EXERCISE DETAILS: The data below calls for an exact copy.

SUPPLIED MATERIAL:
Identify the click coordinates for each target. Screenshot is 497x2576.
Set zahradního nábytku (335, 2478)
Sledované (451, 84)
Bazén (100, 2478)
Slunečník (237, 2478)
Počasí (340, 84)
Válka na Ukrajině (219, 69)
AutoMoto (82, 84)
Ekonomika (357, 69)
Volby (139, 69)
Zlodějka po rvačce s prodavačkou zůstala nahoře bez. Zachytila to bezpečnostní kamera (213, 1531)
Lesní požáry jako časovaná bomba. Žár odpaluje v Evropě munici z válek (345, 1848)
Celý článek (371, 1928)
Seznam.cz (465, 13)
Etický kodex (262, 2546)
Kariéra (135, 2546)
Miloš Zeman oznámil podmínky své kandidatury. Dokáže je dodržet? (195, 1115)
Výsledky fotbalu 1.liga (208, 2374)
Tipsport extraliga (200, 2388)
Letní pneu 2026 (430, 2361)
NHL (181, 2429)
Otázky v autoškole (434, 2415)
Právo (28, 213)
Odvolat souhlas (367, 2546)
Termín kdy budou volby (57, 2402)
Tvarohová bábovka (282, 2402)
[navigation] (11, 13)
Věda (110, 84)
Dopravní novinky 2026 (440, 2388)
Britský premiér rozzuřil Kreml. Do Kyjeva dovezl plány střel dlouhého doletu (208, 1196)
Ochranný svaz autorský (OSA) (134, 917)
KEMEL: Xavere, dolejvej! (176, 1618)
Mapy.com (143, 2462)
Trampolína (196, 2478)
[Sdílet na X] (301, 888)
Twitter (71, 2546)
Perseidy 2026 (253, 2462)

OUTPUT:
Identify the click coordinates for each target. Screenshot is 497x2576.
Set zahradního nábytku (335, 2478)
Sledované (451, 84)
Bazén (100, 2478)
Slunečník (237, 2478)
Počasí (340, 84)
Válka na Ukrajině (219, 69)
AutoMoto (82, 84)
Ekonomika (357, 69)
Volby (139, 69)
Zlodějka po rvačce s prodavačkou zůstala nahoře bez. Zachytila to bezpečnostní kamera (213, 1531)
Lesní požáry jako časovaná bomba. Žár odpaluje v Evropě munici z válek (345, 1848)
Celý článek (371, 1928)
Seznam.cz (465, 13)
Etický kodex (262, 2546)
Kariéra (135, 2546)
Miloš Zeman oznámil podmínky své kandidatury. Dokáže je dodržet? (195, 1115)
Výsledky fotbalu 1.liga (208, 2374)
Tipsport extraliga (200, 2388)
Letní pneu 2026 (430, 2361)
NHL (181, 2429)
Otázky v autoškole (434, 2415)
Právo (28, 213)
Odvolat souhlas (367, 2546)
Termín kdy budou volby (57, 2402)
Tvarohová bábovka (282, 2402)
[navigation] (11, 13)
Věda (110, 84)
Dopravní novinky 2026 (440, 2388)
Britský premiér rozzuřil Kreml. Do Kyjeva dovezl plány střel dlouhého doletu (208, 1196)
Ochranný svaz autorský (OSA) (134, 917)
KEMEL: Xavere, dolejvej! (176, 1618)
Mapy.com (143, 2462)
Trampolína (196, 2478)
[Sdílet na X] (301, 888)
Twitter (71, 2546)
Perseidy 2026 (253, 2462)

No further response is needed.